The following actions need to be performed in order to prepare the data:

  1. Identify all sources of data: We need to identify all data sources that can solve the problem at hand and collect the data from multiple sources—files, databases, emails, mobile devices, the internet, and so on.
  2. Explore the data: This step involves understanding the nature of the data, as follows:
    • Integrate data from different systems and explore it.
    • Understand the characteristics and nature of the data.
    • Go through the correlations between data entities.
    • Identify the outliers. Outliers will help with identifying any problems with the data.
    • Apply various statistical principles such as calculating the median, mean, mode, range, and standard deviation to arrive at data skewness. This will help with understanding the nature and spread of data.
    • If data is skewed or we see the value of the range is outside the expected boundary, we know that the data has a problem and we need to revisit the source of the data.
    • Visualization of data through graphs will also help with understanding the spread and quality of the data.
  3. Preprocess the data: The goal of this step is to create data in a format that can be used for the next step:
    • Data cleansing:
      • Addressing the missing values. A common strategy used to impute missing values is to replace missing values with the mean or median value. It is important to define a strategy for replacing missing values.
      • Addressing duplicate values, invalid data, inconsistent data, outliers, and so on.
    • Feature selection: Choosing the data features that are the most appropriate for the problem at hand. Removing redundant or irrelevant features that will simplify the process.
    • Feature transformation: This phase maps the data from one format to another that will help in proceeding to the next steps of machine learning. This involves normalizing the data and dimensionality reduction. This involves combining various features into one feature or creating new features. For example, say we have the date and time as attributes.

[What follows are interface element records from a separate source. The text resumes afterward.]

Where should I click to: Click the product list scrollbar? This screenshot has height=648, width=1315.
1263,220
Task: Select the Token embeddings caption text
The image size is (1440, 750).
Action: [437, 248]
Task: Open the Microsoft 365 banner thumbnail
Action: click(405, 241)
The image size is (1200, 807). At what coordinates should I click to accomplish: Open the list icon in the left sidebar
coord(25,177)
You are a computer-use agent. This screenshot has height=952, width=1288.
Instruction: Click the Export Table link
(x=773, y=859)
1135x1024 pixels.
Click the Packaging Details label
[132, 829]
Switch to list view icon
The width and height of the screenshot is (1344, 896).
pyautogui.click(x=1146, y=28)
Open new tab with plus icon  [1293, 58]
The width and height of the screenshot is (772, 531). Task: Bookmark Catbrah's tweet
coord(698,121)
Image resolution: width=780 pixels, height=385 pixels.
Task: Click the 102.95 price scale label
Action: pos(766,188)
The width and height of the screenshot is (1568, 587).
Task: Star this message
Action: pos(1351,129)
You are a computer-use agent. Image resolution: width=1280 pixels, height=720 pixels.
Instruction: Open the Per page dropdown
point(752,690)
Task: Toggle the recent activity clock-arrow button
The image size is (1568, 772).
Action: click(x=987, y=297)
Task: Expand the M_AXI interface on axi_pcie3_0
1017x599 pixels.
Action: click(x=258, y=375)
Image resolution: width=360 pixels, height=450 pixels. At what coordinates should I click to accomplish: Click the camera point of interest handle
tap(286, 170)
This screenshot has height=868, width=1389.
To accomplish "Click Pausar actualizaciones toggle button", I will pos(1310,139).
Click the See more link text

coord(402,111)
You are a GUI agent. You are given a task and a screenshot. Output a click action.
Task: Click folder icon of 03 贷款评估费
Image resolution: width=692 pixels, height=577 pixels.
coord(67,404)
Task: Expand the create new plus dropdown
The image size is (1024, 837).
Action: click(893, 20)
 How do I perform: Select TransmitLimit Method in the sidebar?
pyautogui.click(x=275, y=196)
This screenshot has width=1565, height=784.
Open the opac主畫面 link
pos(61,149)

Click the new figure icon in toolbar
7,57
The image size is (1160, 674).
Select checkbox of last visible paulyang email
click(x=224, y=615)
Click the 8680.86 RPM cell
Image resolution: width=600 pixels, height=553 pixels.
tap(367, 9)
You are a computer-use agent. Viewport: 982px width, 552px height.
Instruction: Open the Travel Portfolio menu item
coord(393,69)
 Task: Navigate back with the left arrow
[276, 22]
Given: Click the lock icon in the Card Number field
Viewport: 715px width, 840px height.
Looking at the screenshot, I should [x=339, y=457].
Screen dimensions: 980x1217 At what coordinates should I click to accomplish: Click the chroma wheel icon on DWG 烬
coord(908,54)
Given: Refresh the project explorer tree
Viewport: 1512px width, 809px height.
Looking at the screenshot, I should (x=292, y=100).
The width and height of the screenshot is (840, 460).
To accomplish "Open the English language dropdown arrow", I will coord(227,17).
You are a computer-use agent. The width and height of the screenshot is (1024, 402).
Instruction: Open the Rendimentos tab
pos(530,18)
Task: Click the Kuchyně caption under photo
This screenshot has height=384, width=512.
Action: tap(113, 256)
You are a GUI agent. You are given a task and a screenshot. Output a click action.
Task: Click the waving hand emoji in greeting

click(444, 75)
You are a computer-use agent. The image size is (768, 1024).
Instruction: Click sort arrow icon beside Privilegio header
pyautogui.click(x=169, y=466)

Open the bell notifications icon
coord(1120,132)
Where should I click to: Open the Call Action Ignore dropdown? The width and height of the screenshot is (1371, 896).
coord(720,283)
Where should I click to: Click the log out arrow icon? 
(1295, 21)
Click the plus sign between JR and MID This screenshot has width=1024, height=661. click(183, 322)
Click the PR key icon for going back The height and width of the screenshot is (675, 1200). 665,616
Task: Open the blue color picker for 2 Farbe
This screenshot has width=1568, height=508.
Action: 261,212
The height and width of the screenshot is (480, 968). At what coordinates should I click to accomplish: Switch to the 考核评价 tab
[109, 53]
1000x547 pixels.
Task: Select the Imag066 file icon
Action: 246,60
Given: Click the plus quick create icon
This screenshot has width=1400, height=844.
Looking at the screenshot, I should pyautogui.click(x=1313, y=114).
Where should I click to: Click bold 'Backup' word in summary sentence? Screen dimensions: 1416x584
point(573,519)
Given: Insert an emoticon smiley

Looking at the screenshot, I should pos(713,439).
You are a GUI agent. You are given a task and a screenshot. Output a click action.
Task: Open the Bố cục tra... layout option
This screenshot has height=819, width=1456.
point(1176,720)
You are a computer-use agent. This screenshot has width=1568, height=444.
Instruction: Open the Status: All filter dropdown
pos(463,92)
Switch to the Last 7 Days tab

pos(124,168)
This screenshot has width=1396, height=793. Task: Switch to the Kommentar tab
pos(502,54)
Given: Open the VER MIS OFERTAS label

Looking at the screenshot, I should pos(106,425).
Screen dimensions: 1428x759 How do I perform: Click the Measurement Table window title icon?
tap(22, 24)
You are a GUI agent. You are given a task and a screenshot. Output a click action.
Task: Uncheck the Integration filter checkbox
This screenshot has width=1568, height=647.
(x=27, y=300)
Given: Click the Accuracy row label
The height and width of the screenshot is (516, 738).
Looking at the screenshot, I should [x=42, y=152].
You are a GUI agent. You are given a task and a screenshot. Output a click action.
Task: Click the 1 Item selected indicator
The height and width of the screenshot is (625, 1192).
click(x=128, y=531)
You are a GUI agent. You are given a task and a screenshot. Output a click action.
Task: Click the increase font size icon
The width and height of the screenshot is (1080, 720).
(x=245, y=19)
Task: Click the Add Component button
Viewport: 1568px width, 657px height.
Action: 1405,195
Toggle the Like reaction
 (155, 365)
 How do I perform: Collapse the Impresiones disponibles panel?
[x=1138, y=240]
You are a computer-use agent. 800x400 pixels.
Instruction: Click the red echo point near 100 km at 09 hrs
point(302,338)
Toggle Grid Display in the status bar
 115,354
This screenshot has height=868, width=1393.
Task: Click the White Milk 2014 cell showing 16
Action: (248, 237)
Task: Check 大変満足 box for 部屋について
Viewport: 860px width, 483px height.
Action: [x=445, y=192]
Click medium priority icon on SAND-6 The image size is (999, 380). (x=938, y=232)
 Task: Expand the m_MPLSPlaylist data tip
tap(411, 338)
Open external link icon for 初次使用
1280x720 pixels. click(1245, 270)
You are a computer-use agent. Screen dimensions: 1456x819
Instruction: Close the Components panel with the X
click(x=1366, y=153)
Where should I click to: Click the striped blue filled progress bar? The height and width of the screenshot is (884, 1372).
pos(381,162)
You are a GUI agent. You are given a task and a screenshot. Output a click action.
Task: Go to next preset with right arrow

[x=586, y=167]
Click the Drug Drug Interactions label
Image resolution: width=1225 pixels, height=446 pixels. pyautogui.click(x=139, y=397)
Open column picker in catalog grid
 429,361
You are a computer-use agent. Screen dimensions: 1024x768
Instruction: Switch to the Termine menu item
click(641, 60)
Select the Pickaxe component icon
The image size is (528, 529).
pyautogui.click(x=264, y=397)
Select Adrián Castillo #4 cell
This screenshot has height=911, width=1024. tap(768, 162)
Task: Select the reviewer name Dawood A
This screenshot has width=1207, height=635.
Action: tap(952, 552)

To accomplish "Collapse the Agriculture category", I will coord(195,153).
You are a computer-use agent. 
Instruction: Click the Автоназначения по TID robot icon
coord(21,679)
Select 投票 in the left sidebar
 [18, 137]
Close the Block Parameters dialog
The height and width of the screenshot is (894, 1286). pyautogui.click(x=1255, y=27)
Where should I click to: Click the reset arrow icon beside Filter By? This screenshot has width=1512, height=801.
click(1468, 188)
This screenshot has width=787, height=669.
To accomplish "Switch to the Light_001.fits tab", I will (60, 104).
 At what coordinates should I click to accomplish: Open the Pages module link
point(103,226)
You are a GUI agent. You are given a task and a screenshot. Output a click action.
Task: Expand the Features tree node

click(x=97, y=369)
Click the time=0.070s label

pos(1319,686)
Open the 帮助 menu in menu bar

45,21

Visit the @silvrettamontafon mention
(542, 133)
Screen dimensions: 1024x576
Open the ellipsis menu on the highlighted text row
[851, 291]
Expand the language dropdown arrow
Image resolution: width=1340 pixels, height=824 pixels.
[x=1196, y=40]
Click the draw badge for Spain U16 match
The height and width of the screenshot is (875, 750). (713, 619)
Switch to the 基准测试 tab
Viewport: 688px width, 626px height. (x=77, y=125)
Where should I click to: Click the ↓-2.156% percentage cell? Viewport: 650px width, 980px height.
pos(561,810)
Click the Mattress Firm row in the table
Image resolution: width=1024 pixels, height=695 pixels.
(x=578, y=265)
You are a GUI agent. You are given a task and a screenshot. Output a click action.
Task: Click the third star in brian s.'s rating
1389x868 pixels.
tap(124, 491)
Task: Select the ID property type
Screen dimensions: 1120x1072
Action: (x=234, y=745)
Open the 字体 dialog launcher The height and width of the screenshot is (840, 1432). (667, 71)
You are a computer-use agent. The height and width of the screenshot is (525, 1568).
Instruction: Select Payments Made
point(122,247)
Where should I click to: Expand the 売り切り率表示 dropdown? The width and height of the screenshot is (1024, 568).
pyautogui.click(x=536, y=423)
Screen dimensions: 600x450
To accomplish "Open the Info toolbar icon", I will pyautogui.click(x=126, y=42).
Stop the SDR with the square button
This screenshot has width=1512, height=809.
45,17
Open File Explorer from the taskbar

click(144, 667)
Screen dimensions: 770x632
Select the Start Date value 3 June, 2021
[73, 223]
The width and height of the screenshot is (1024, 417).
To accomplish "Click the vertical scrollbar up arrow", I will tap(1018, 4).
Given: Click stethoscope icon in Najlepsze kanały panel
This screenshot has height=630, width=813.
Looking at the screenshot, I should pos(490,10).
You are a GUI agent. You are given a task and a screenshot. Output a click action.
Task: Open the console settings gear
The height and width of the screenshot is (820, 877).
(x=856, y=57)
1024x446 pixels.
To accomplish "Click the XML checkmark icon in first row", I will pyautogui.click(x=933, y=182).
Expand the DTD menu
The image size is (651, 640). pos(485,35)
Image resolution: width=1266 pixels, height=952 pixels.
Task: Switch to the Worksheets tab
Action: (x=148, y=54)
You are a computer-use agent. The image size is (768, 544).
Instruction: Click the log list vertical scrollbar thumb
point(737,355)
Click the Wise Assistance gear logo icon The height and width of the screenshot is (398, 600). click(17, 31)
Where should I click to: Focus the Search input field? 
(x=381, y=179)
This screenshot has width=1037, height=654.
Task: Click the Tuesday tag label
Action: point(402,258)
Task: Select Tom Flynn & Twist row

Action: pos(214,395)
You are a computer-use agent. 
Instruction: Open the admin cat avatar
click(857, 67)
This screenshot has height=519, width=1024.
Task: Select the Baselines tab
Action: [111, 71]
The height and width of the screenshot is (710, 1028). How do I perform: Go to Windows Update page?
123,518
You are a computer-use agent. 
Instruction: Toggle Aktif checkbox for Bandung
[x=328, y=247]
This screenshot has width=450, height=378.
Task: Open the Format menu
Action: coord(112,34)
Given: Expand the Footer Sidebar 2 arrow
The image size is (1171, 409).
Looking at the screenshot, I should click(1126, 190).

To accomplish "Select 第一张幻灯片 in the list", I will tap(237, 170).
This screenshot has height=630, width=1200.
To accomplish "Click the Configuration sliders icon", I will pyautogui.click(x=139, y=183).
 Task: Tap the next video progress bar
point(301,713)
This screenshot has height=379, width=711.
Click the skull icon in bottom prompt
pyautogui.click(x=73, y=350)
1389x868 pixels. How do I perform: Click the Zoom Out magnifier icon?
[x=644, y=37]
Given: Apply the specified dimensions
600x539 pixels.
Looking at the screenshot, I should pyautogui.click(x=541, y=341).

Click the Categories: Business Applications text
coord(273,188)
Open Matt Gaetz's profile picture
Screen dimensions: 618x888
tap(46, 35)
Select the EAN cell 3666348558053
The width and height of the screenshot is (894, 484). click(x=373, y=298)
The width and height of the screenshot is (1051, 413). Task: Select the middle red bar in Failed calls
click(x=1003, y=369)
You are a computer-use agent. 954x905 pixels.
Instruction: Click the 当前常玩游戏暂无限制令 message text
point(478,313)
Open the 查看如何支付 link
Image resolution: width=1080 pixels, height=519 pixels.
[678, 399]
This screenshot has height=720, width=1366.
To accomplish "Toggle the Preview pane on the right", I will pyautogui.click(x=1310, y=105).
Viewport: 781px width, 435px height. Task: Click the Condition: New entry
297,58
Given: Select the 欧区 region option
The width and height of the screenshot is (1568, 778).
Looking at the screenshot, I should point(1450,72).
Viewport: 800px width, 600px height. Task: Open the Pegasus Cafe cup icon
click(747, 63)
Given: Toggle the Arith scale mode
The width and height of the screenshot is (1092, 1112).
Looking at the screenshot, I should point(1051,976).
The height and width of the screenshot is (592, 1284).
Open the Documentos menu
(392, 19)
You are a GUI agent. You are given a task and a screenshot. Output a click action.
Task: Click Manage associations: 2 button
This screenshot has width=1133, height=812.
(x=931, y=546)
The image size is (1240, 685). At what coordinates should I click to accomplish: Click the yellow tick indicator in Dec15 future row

      It would be more meaningful to have them transformed as a day of the week, a day of the month, and a year, which would provide more meaningful insight:
      • To create Cartesian products of one variable with another. For example, if we have two variables, such as population density (maths, physics, and commerce) and gender (girls and boys), the features formed by a Cartesian product of these two variables might contain useful information resulting in features such as (maths_girls, physics_girls, commerce_girls, maths_boys, physics_boys, and commerce_boys).
      • Binning numeric variables to categories. For example, the size value of hips/shoulders can be binned to categories such as small, medium, large, and extra large.
      • Domain-specific features, for example, combining the subjects maths, physics, and chemistry to a maths group and combining physics, chemistry, and biology to a biology group.
  4. Divide the data into training and test sets: Once the data is transformed, we then need to select the required test set and a training set. An algorithm is evaluated against the test dataset after training it on the training dataset. This split of the data into training and test datasets may be as direct as performing a random split of data (66 percent for training, 34 percent for testing) or it may involve more complicated sampling methods.
The 66 percent /34  percent split is just a guide. If you have 1 million pieces of data, a 90  percent /10  percent split should be enough. With 100 million pieces of data, you can even go down to 99  percent /percent.

A trained model is not exposed to the test dataset during training and any predictions made on that dataset are designed to be indicative of the performance of the model in general. As such, we need to make sure the selection of datasets is representative of the problem that we are solving.